### PROVIDED DATA:
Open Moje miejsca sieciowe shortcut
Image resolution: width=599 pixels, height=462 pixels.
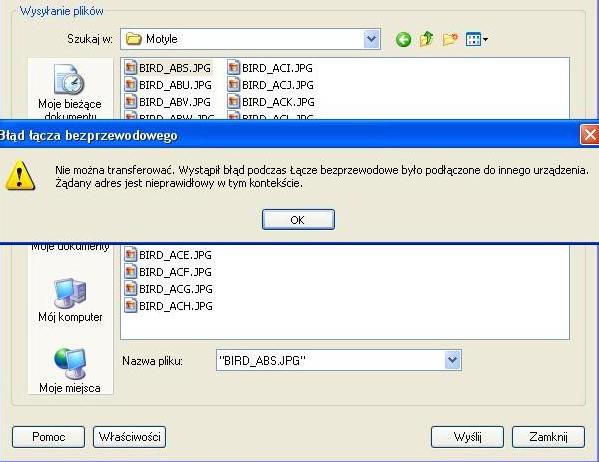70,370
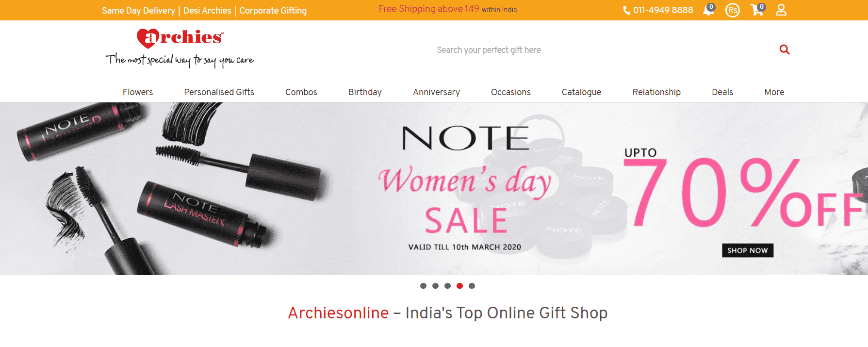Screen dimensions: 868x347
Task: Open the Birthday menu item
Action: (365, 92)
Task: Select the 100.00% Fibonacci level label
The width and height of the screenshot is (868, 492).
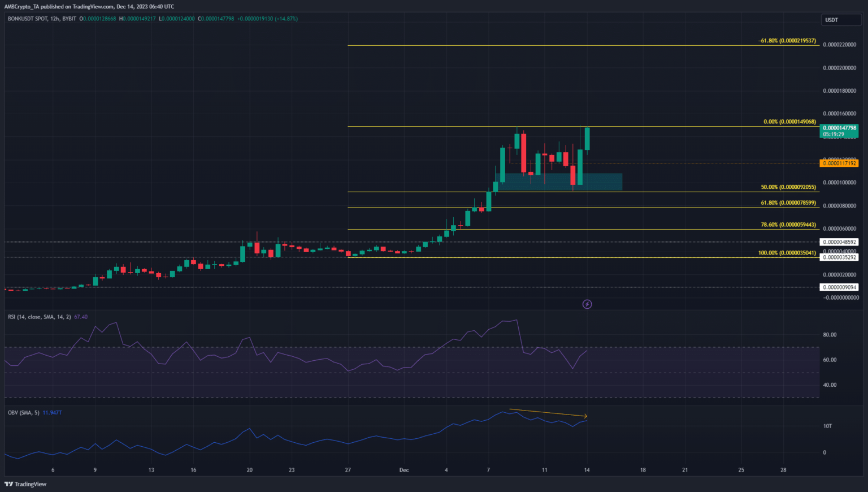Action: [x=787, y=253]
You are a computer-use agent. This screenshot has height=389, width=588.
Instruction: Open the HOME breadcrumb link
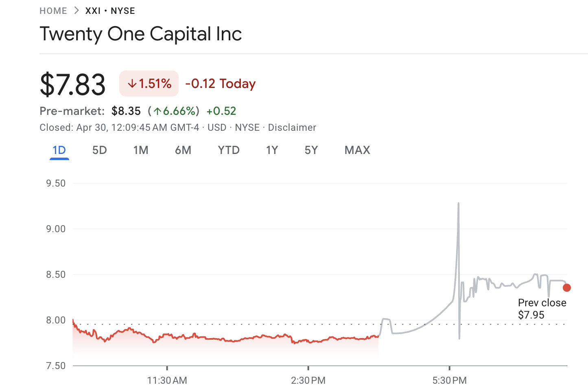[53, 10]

* * *

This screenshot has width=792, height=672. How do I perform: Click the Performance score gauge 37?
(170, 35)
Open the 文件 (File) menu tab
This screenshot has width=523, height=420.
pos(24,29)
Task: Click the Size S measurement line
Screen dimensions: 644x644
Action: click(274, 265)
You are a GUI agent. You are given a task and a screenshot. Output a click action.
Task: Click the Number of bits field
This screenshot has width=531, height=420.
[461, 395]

### WHAT YOU ARE ASKED TO DO:
The required reply is the count of lines in the entries above where the string "agent" appears, and nothing more.

### OUTPUT FOR THIS EXERCISE:
2